Task instructions: Word-for-word transcription: reproduce all of the data, but not the pictures.

Stored records
-------
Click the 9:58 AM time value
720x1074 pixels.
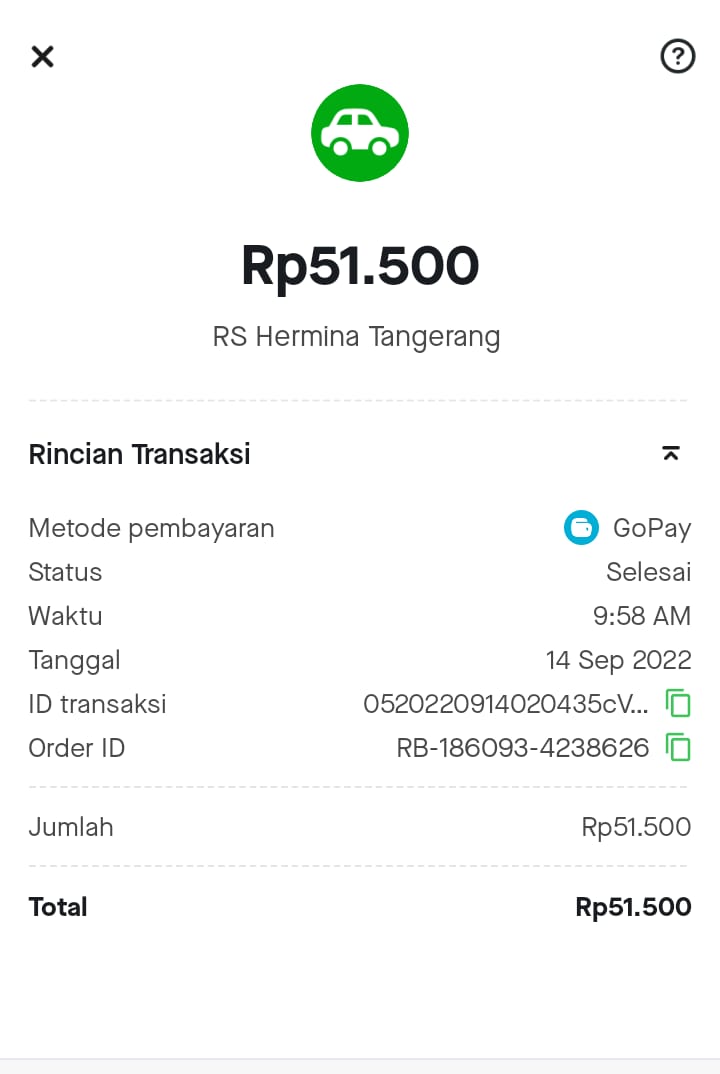(x=641, y=616)
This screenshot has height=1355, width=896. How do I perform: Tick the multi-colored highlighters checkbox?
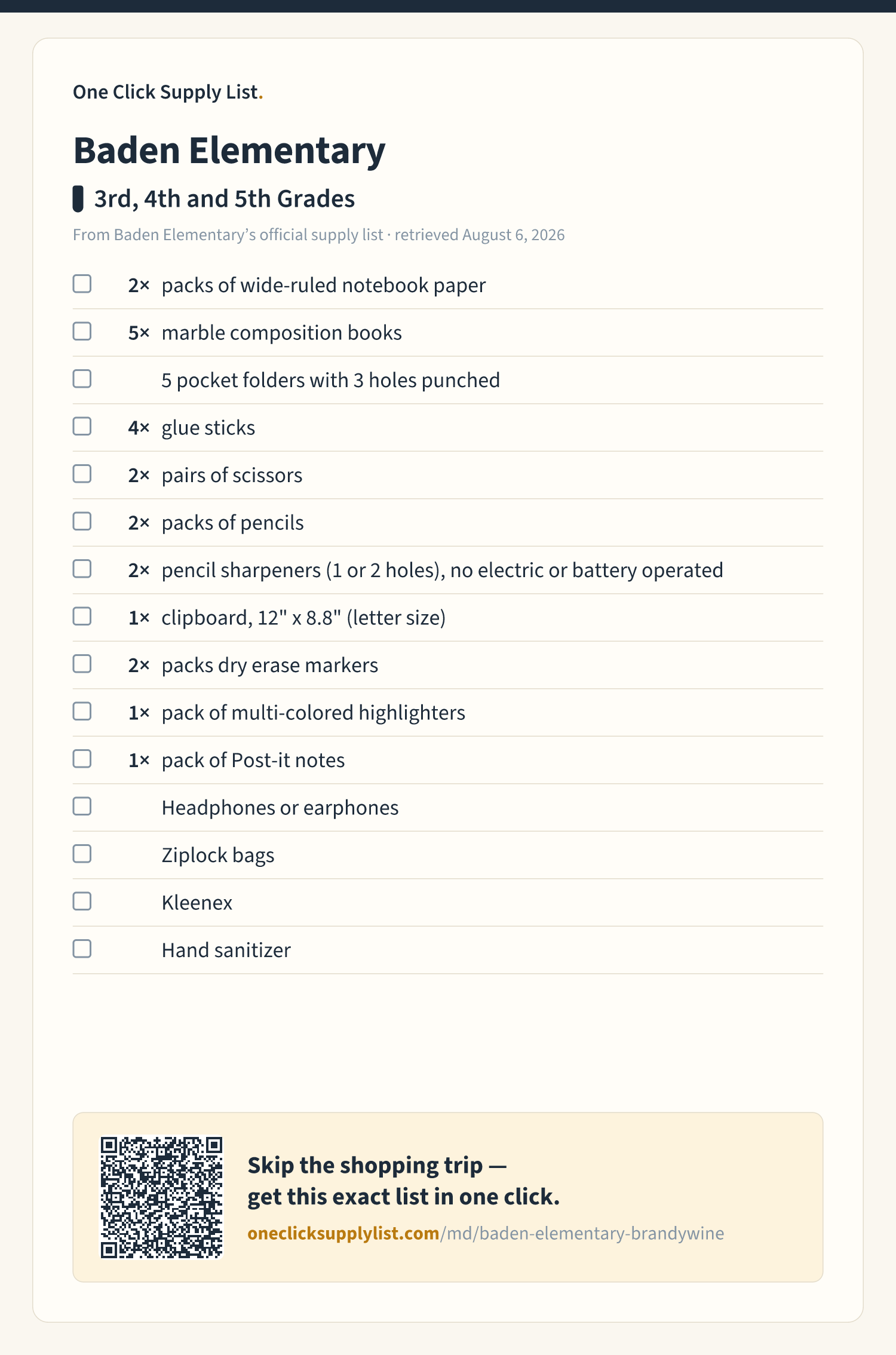tap(82, 712)
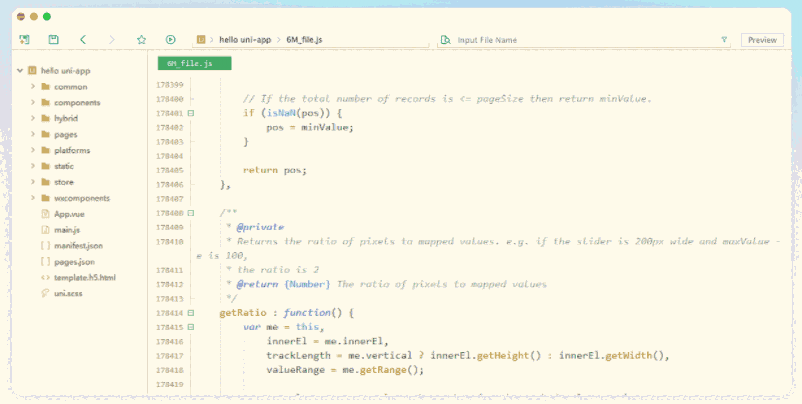Click the run play icon

click(171, 40)
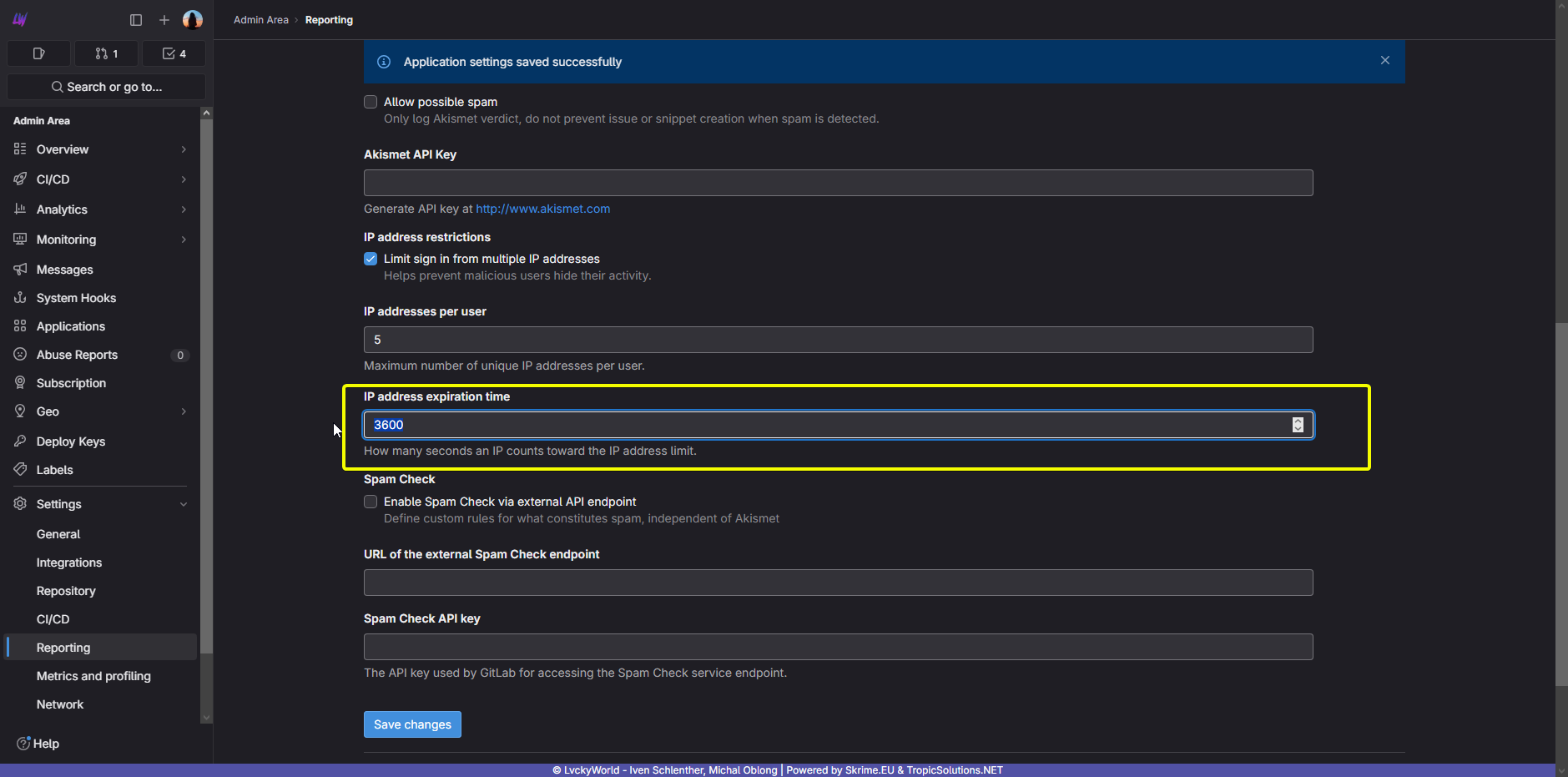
-------
Response below:
Click the 9:58 AM time value
720x1074 pixels.
(x=641, y=616)
This screenshot has height=1355, width=896. How do I perform: Tick the multi-colored highlighters checkbox?
tap(82, 712)
Click the run play icon

click(171, 40)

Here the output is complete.